分享下为群晖阿里云域名申请Let's Encrypt泛域名证书的过程

多崎作

系统环境为macOS，acme.sh支持跨平台，个别命令会有所不同推荐参考文档修改个别参数。理论上腾讯云等等申请的域名皆可适用，按需修改即可。
若也是Mac或Linux且域名在阿里云申请，命令完全通用照复制黏贴即可。

3202年了NAS的管理页面也应该上HTTPS了，但阿里云的免费证书只支持单域名，比如example.com，直接申请的1年证书只能给单个域名上证书，子域名也可以申请，但若是有5个服务需要不同的子域名，阿里云的免费则是需要手动申请5次再在群晖中为不同服务使用不同证书，显得有些繁琐。若想使用通配符子域名比则需要申请泛域名证书了，通配符或泛域名证书的好处则是*.example.com，无论那个*号是什么，它都可以加上https，也不用手动选择证书直接当成群晖的默认证书即可。

不解释原理了，直接上命令吧。

1. curl https://get.acme.sh | sh -s email=my@example.com

复制代码

下载acme.sh

1. crontab -r

复制代码

由于我不是在群晖上使用acme.sh，所以定时任务自动更新证书没用故清除crontab的定时任务。
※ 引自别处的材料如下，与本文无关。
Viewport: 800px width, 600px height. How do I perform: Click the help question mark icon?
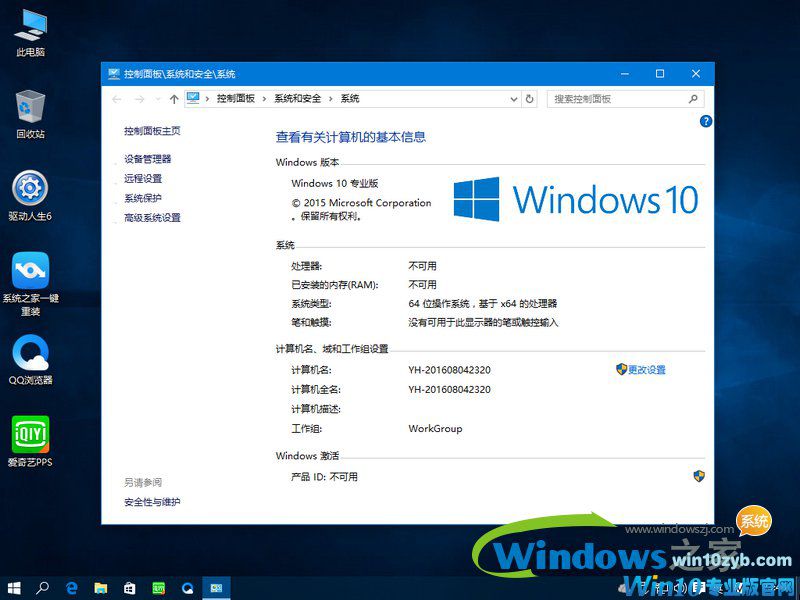click(x=706, y=121)
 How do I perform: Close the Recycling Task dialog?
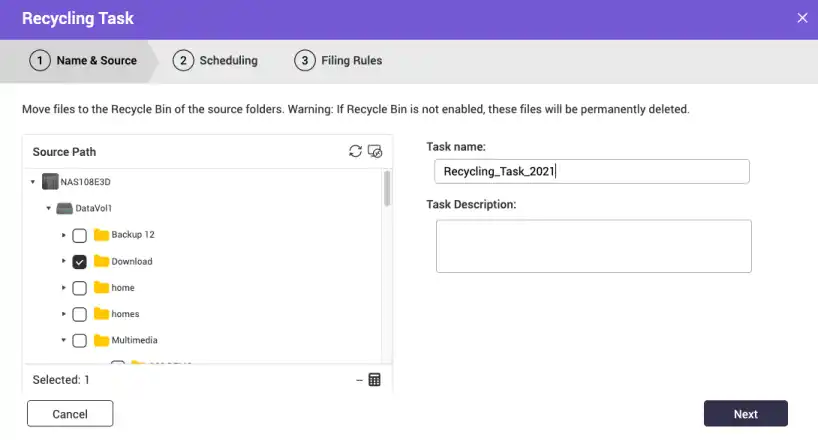(801, 18)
1. export Ali_Key="Your AccessKey ID"

复制代码

导入阿里云的AccessKey ID，替换双引号内的内容，可以在控制台申请。

1. export Ali_Secret="Your AccessKey Secret"

复制代码

同上，修改为自己的Secret即可。

1. acme.sh --issue --dns dns_ali -d example.com -d *.example.com

复制代码

生成证书，把example.com修改为自己的域名，注意后面那个*不要删掉，这个是代表泛域名。

等待1分钟左右，acme.sh会自动使用DNS验证的方式生成证书，生成完毕后会出现成功生成的证书的文件路径。

若终端报错显示【no matches found】，修改你的终端配置文件 ~/.zshrc ，在最后一行加入 【setopt no_nomatch】。

macOS生成好的路径就在你的用户目录下，Finder进入到用户目录下按下command + shift + . 显示 finder 隐藏文件。
会看到多出不少隐藏文件和文件夹，进入 .acme.sh -> example.com_ecc 就是证书的保存目录，example.com为你申请的域名。

若是给群晖使用，fullchain.cer就是证书，.key结尾的为密钥。添加证书的教程网上就有很多了，可以自行查阅。

此证书有效期为3个月，到期前重复一遍这个过程就能生成新的证书了。最近再研究一下怎样在群晖上全自动生成自动更新免去自己手打一次的麻烦。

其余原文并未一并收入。